### AIM OF THE EXERCISE
Produce a verbatim copy of the lines from the one holding "Given: Click the Centrica app icon" through the last line of the listing, and nothing else.

#### INFORMATION GIVEN ####

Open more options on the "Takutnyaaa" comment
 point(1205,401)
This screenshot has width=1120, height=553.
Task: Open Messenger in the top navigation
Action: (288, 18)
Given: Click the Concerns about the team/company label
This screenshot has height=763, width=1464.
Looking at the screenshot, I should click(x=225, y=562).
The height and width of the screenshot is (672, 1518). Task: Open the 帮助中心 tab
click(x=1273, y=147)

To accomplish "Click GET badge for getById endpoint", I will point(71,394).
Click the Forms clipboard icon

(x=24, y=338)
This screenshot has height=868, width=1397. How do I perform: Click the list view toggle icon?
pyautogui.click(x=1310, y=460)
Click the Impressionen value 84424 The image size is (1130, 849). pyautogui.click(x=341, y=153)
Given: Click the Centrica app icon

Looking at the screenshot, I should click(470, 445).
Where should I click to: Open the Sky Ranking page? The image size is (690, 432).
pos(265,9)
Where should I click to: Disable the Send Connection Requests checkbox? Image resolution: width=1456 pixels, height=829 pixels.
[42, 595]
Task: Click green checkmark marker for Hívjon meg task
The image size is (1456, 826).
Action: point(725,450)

####

### RESPONSE BOX
Given: Click the Centrica app icon

Looking at the screenshot, I should click(470, 445).
Where should I click to: Open the Sky Ranking page? The image size is (690, 432).
pos(265,9)
Where should I click to: Disable the Send Connection Requests checkbox? Image resolution: width=1456 pixels, height=829 pixels.
[42, 595]
Task: Click green checkmark marker for Hívjon meg task
The image size is (1456, 826).
Action: point(725,450)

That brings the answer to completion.